Gesundes Abendessen: Das Richtige zur guten Nacht

Veröffentlicht von: Onmeda-Redaktion (25. Juni 2014)

© Jupiterimages/Digital Vision

"Morgens wie ein Kaiser, mittags wie ein König und abends wie ein armer Mann." – Das Abendessen gehört zwar zu den Hauptmahlzeiten, soll aber laut diesem alten Sprichwort eher kleiner ausfallen. Klar: Am Ende eines Tages braucht der Körper nicht mehr so viel Energie wie am Anfang. Ein gesundes Abendessen ist aber trotzdem wichtig.

Denken, sitzen, laufen: Für alles, was der Körper tut, braucht er Energie. Diese bekommt er durch Nahrung. Ein gesundes Frühstück unterstützt ihn dabei, gut und kraftvoll in den Tag zu starten, ein leichtes und bekömmliches Mittagessen hilft ihm über das Mittagstief. Und abends? Abends braucht der Körper auch Energie! Denn er ruht zwar in der Nacht, ist aber trotzdem nicht tatenlos: Er atmet, er verdaut, er regeneriert.

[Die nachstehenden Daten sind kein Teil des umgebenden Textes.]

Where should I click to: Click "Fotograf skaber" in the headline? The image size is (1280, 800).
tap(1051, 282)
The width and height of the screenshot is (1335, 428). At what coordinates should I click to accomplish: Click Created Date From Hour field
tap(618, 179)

Abends ist außerdem oft die einzige Zeit, in der die Familie am Tisch zusammenkommt, sich austauscht und den vergangenen Tag bespricht. Es spricht also einiges für das Abendbrot. Manche lassen es dennoch gerne ausfallen, aus Angst, durch das späte Essen zuzunehmen. Dabei ist diese Furcht relativ unbegründet – wenn man sich an einige Regeln für ein gesundes Abendessen hält.

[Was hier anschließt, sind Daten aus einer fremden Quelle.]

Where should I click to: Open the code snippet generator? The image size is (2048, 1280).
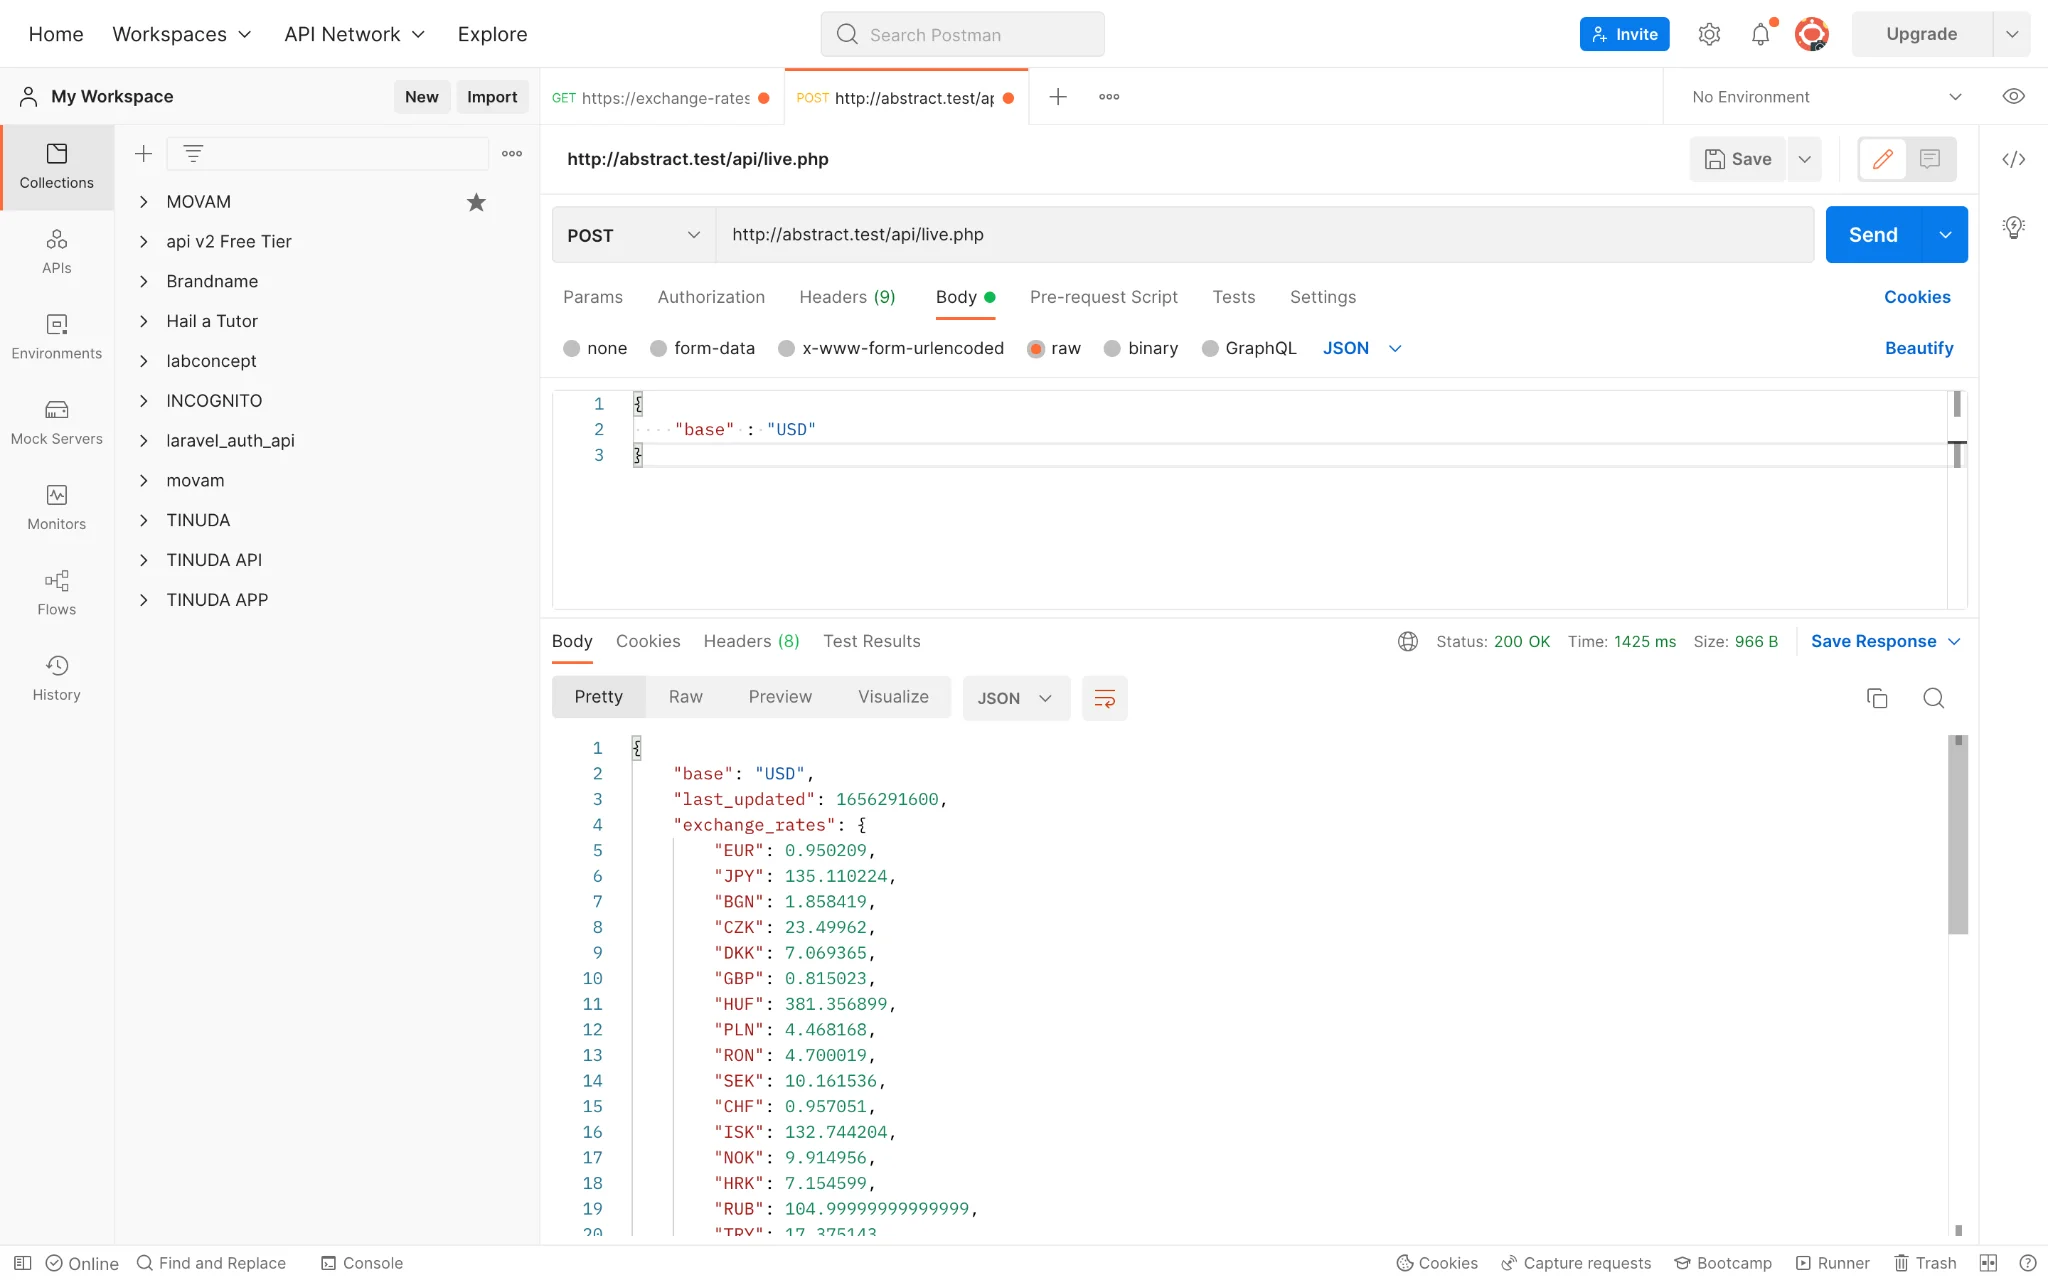(x=2014, y=159)
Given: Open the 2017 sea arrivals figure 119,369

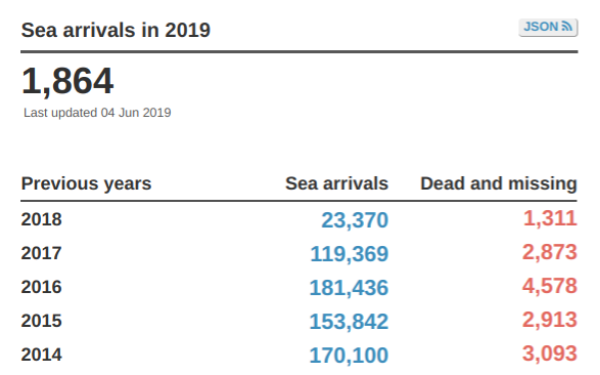Looking at the screenshot, I should pos(349,254).
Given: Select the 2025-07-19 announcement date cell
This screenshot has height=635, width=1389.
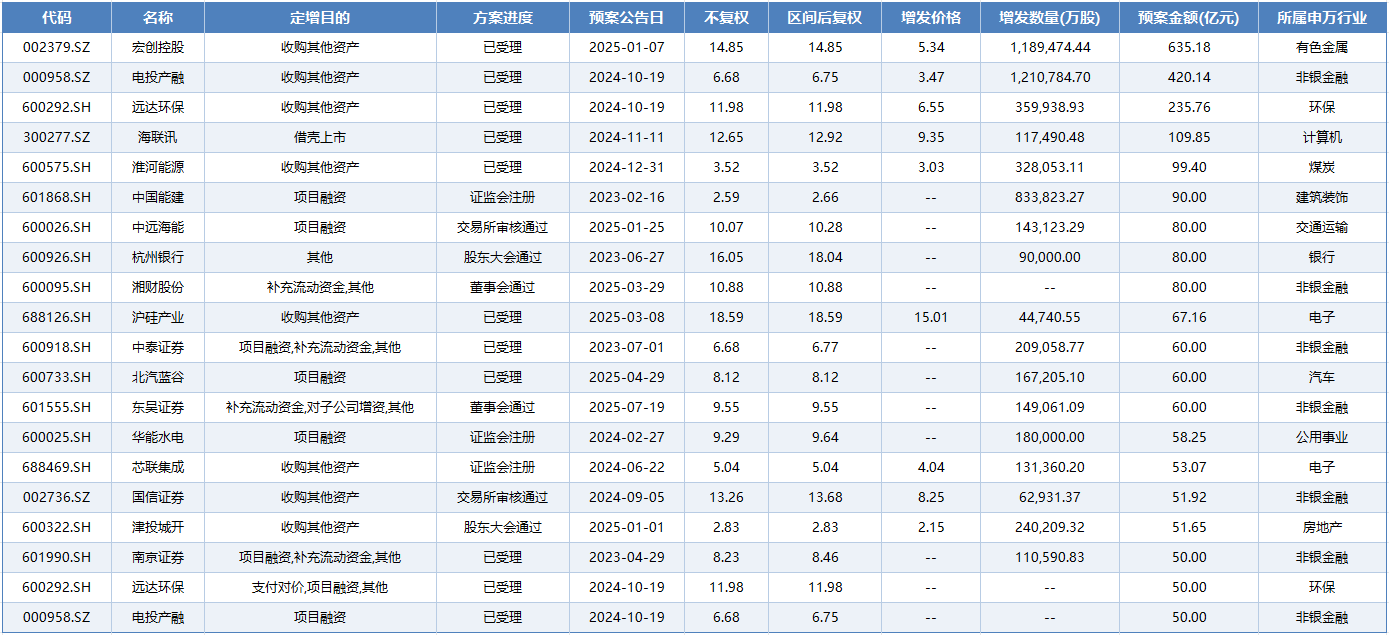Looking at the screenshot, I should (x=626, y=407).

Ernährungswissenschaftler empfehlen, entweder drei größere Mahlzeiten am Tag zu essen – oder fünf kleinere. Dann kommen zu Frühstück, Mittagessen und Abendbrot noch zwei kleine Zwischenmahlzeiten dazu. Wie man dies hält, ist den eigenen Vorlieben und dem eigenen Hungergefühl überlassen. Nur möglichst ausgewogen und vollwertig sollte die Ernährung in beiden Fällen sein.

Das bedeutet:

  • viel Obst und Gemüse. Experten empfehlen fünf Portionen am Tag.
  • reichlich Getreideprodukte und Kartoffeln. Dabei sollten Sie Vollkornprodukte bevorzugen.
  • mäßig viele tierische Produkte wie Milch, Eier und Fleisch. Dabei gilt: Fisch ist besser als Fleisch, weißes Fleisch (Huhn, Pute) ist besser als rotes Fleisch (Schwein, Rind).
  • wenig Fette, Öle und Süßigkeiten. Kleine Sünden und süße Extras sind erlaubt, sollten aber im Speiseplan nicht überhand nehmen!
  • viel trinken! 1,5 bis 2 Liter Flüssigkeit am Tag sind empfehlenswert, am besten Wasser oder ungesüßter Kräuter- oder Früchtetee. Bei Hitze oder körperlicher Anstrengung sollten Sie entsprechend mehr trinken.
Schema der 5-stufigen aid-Ernährungspyramide

Wie viel wovon? Die Ernährungspyramide zeigt, wie hoch der tägliche Anteil eines Nahrungsmittels sein sollte.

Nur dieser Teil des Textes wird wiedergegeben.